Lalu ke mana sisanya yang Rp5 miliar. Ini yang belakangan mulai digunjingkan. Penerimanya adalah Suko Sudarso, anggota Litbang PDI Perjuangan. Tak jelas, kenapa Suko disebut-sebut menikmati duit itu.

Akan halnya Alwi, yang namanya disebut-sebut ikut menerima dana dari yayasan karyawan Bulog, cuma tertawa terbahak-bahak ketika dimintai konfirmasi. Ia mengatakan, dana yang ia terima sebesar Rp15 miliar. "Tapi itu saya terima saat saya tidur, saat saya mimpi," ujarnya sembari tergelak. Tapi Alwi mengaku memang tahu siapa Soewondo. "Orang yang dekat dengan Gus Dur, pasti kenal dengan orang (lain) yang dekat dengan Gus Dur pula," kata Alwi lagi, sembari menambahkan, "Eh, kalau saya dapat, Anda saya bagi," lagi-lagi dengan ketawa ngakak.
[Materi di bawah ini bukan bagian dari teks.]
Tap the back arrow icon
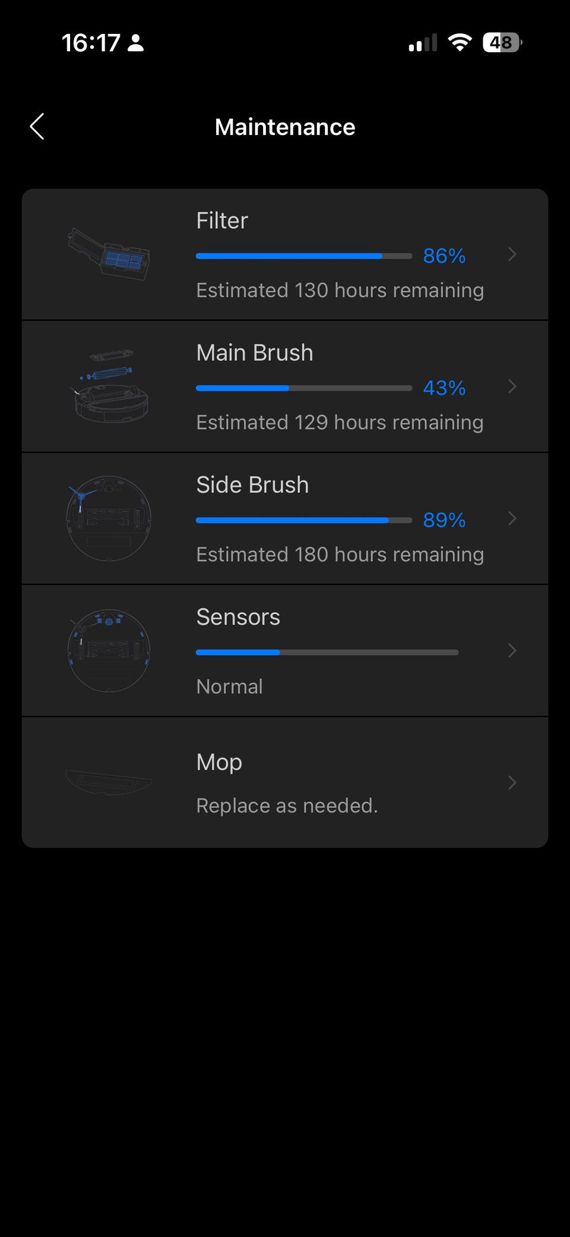570x1237 pixels. [37, 127]
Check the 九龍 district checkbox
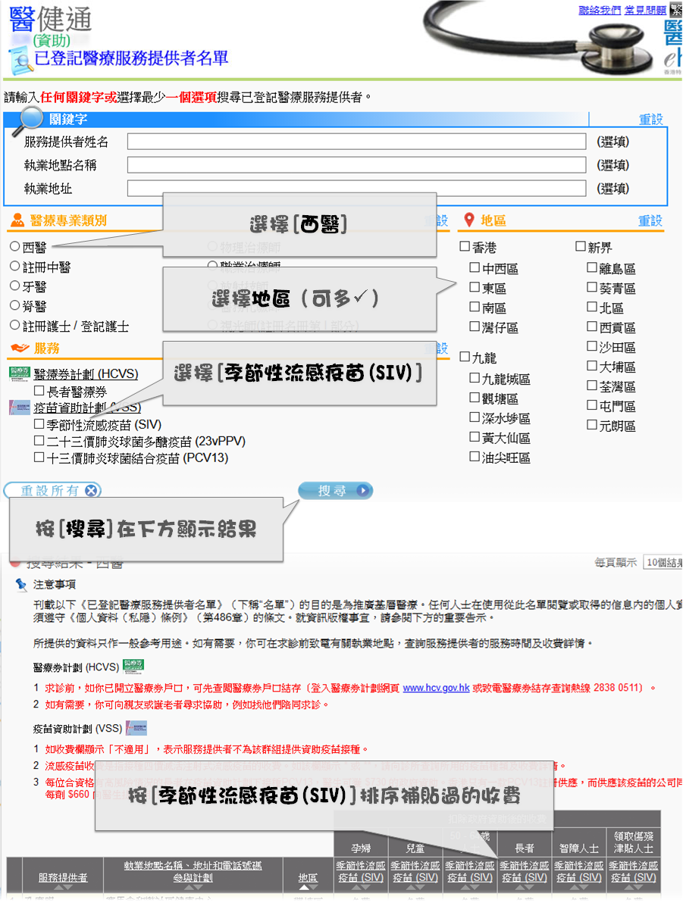Image resolution: width=683 pixels, height=909 pixels. click(465, 358)
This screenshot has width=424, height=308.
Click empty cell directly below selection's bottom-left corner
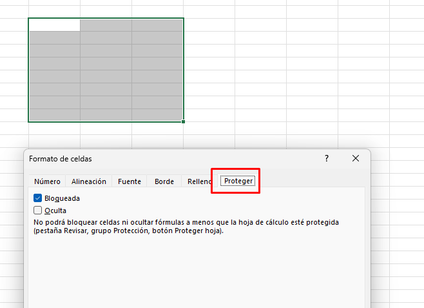54,128
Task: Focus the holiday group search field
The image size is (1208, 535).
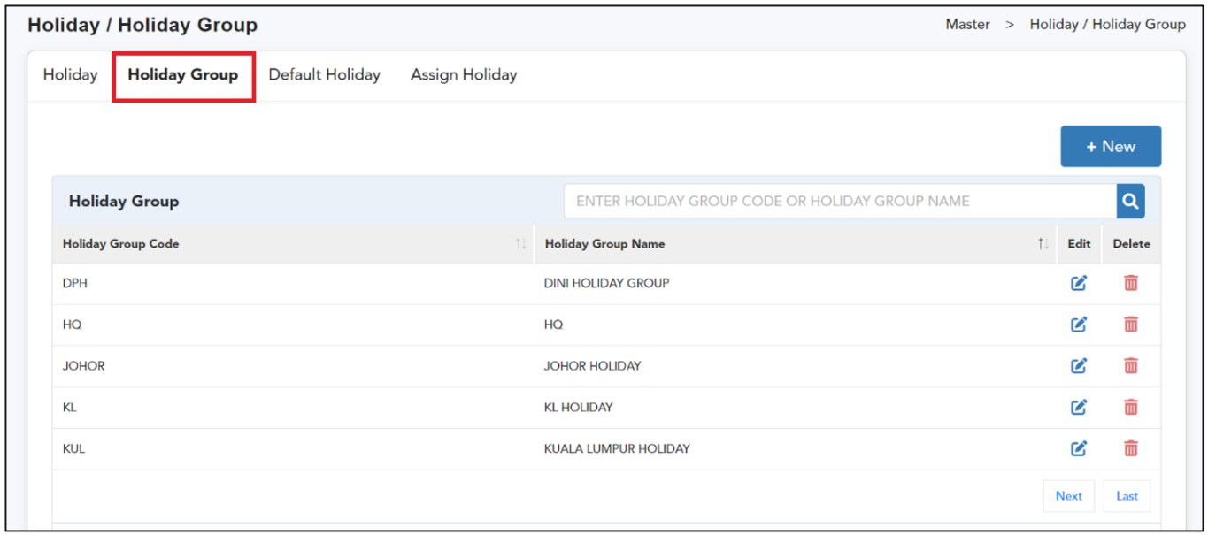Action: coord(839,202)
Bondan juga membantah. "Saya tegaskan, saya tak menerima uang itu," ucap Bondan ketika ditemui Panji di kantornya, Selasa (23 Mei) lalu. Bondan mengaku tak merasa perlu meributkan hal itu. Soalnya, kata sekretaris Yayasan Fase Baru Indonesia itu, ia bukan berada pada pihak yang salah. "Ngapain sih saya mesti cari perkara. Kerjaan saya banyak banget kok," kata Bondan lagi.
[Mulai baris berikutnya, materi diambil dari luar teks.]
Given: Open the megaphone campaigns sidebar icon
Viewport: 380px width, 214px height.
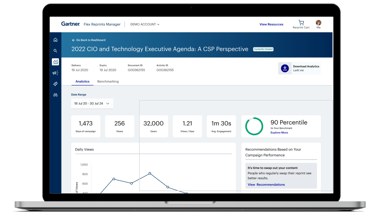Looking at the screenshot, I should [x=55, y=73].
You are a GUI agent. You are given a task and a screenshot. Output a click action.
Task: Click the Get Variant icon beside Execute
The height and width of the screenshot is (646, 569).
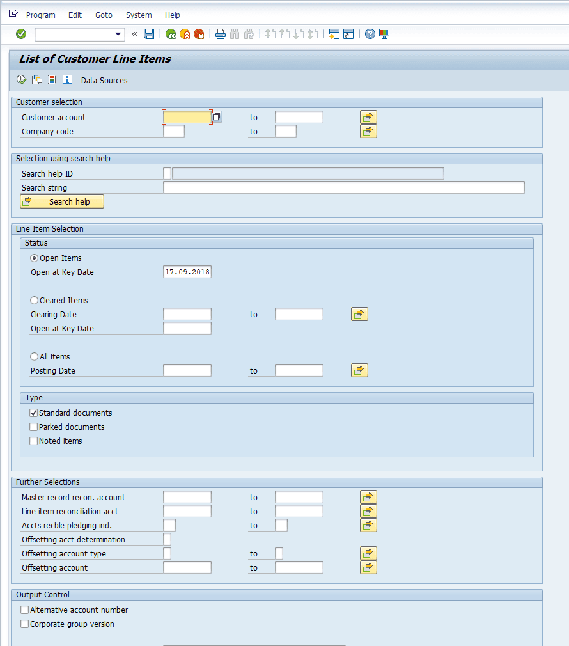tap(37, 79)
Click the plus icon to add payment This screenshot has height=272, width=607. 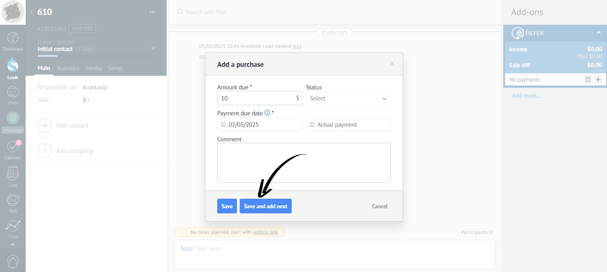[598, 79]
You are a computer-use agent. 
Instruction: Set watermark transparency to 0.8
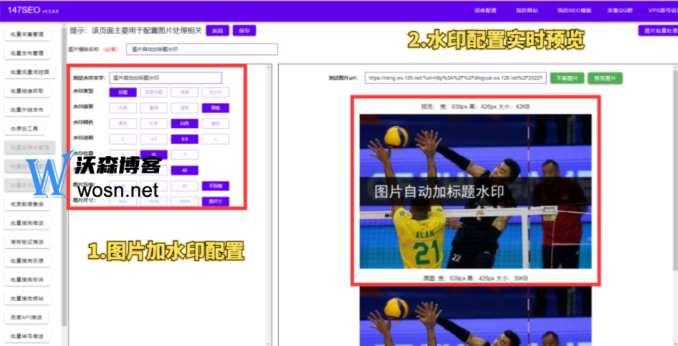point(184,139)
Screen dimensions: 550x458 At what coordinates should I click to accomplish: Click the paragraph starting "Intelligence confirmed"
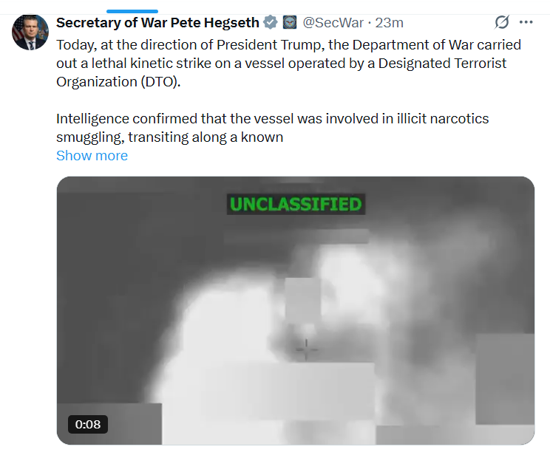point(272,128)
Adapun Suko, sempat mengangkat telepon genggamnya ketika dihubungi Panji. Sempat pula berbasa-basi sedikit. Namun ketika disinggung soal namanya yang ikut disebut sebagai penerima dana Bulog, telepon langsung ditutup tanpa ba-bi-bu lagi. Setelah itu, telepon genggam Suko tak bisa dihubungi. Tak diaktifkan lagi.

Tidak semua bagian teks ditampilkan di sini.